» **What to work on**
Each record should be retyped word for word.

(Source data)
--- START ---
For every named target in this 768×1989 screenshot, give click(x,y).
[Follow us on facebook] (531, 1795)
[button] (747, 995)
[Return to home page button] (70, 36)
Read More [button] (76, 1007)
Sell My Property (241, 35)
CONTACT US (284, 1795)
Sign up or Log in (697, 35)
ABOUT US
--- END ---
» **Expected answer**
For every named target in this 768×1989 screenshot, give click(x,y).
[Follow us on facebook] (531, 1795)
[button] (747, 995)
[Return to home page button] (70, 36)
Read More [button] (76, 1007)
Sell My Property (241, 35)
CONTACT US (284, 1795)
Sign up or Log in (697, 35)
ABOUT US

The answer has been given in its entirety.